§ **Work order**:
Which lines run from the one containing "The image size is (1280, 811)." through the last line of the records? Copy them exactly, leaving pictures out.

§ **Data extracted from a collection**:
=== Section Start ===
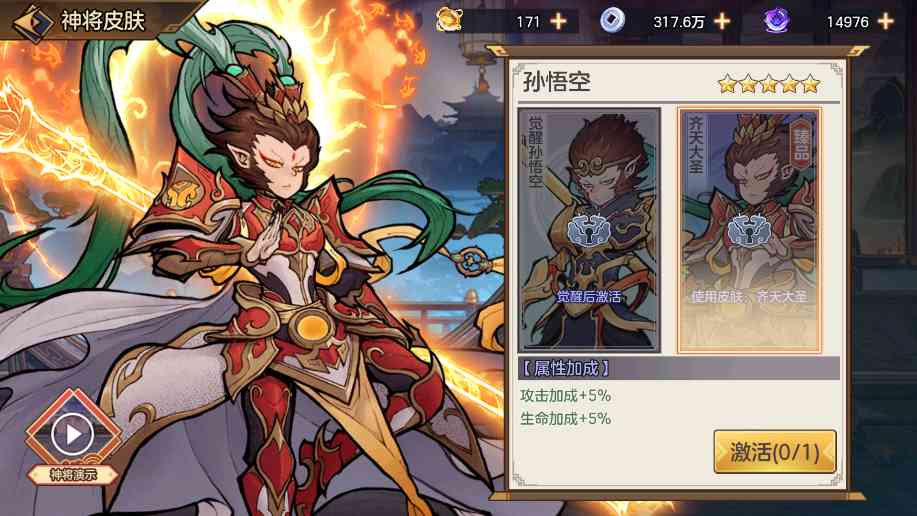Add more purple gem currency
The height and width of the screenshot is (516, 917).
click(885, 22)
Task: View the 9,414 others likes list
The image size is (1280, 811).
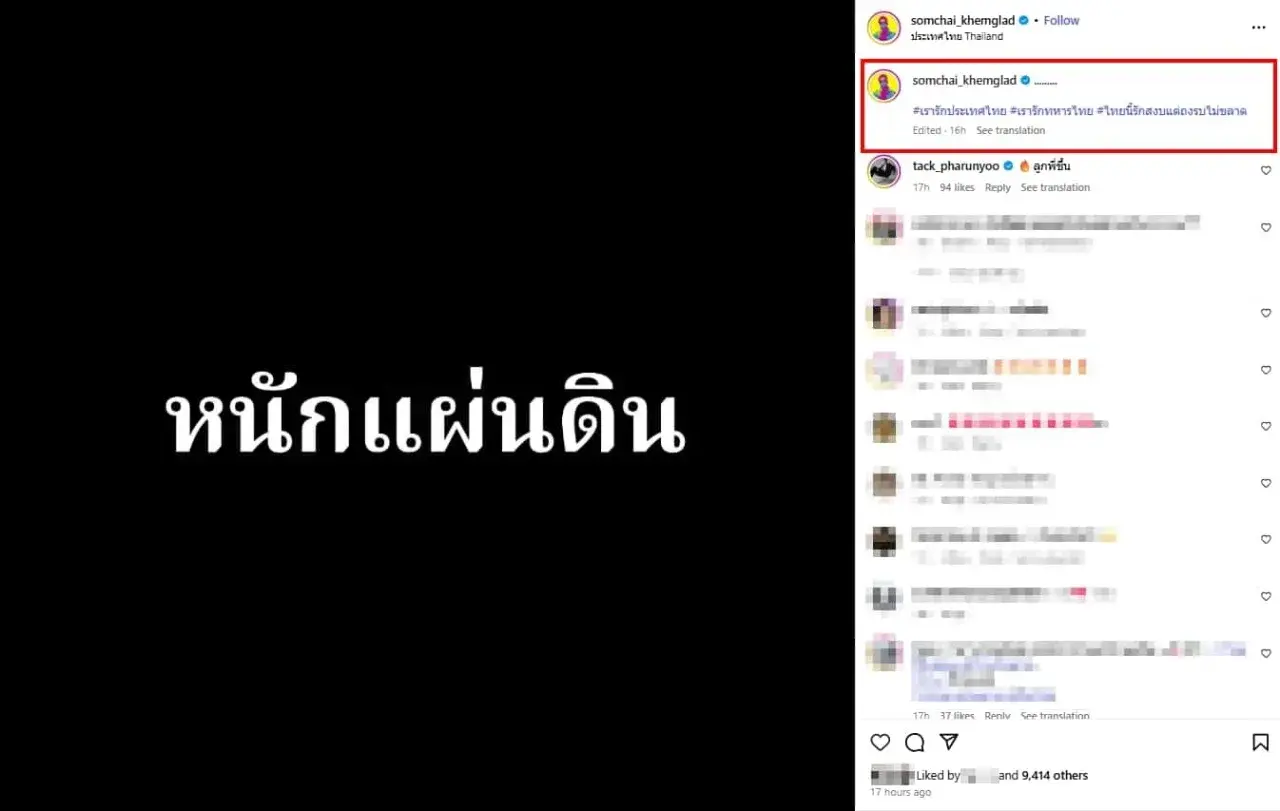Action: point(1055,775)
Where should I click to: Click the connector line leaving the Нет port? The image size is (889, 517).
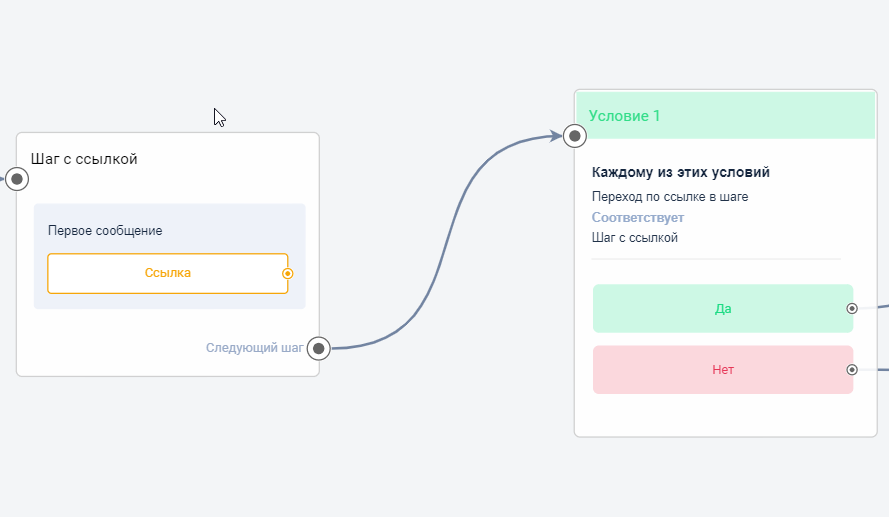coord(874,369)
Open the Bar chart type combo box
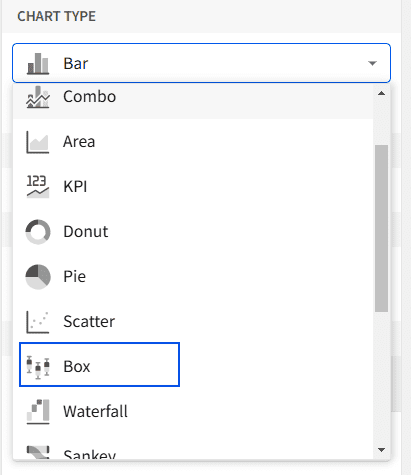Screen dimensions: 411x475 pyautogui.click(x=201, y=63)
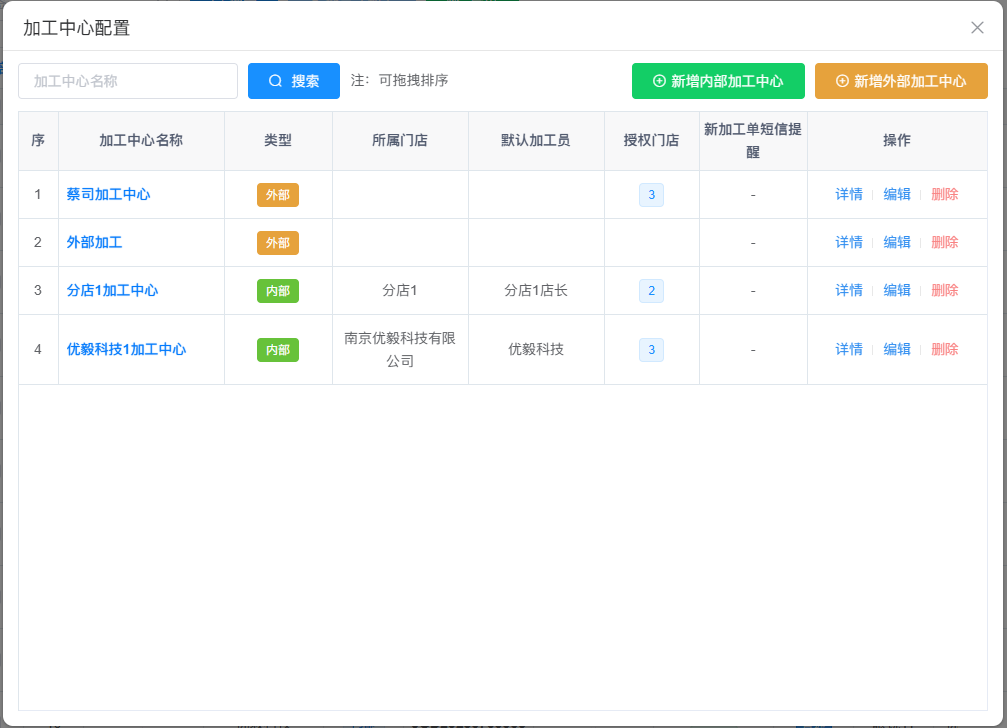The height and width of the screenshot is (728, 1007).
Task: Click the orange 新增外部加工中心 button
Action: (x=901, y=81)
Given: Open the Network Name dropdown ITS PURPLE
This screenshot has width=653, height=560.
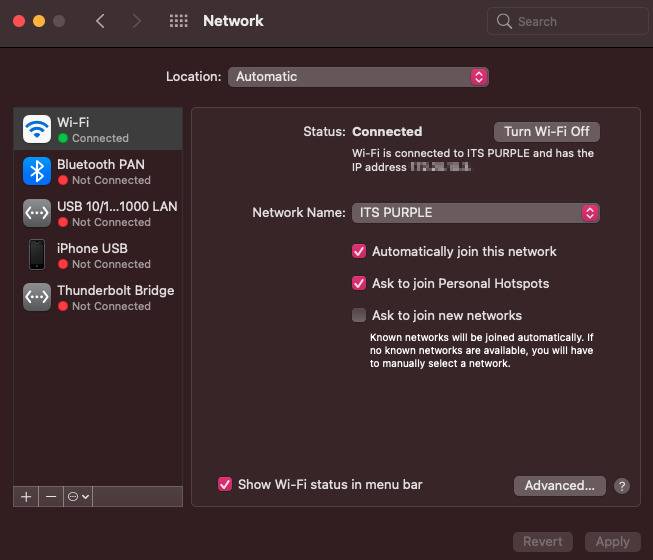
=== Section End ===
§ **Exercise answer**:
The image size is (1280, 811).
Action: point(1055,775)
Where should I click to: Click the connector line leaving the Нет port? The image size is (889, 517).
coord(874,369)
Open the Bar chart type combo box
Screen dimensions: 411x475 pyautogui.click(x=201, y=63)
The height and width of the screenshot is (728, 1007).
Task: Click the orange 新增外部加工中心 button
Action: (x=901, y=81)
Given: Open the Network Name dropdown ITS PURPLE
This screenshot has width=653, height=560.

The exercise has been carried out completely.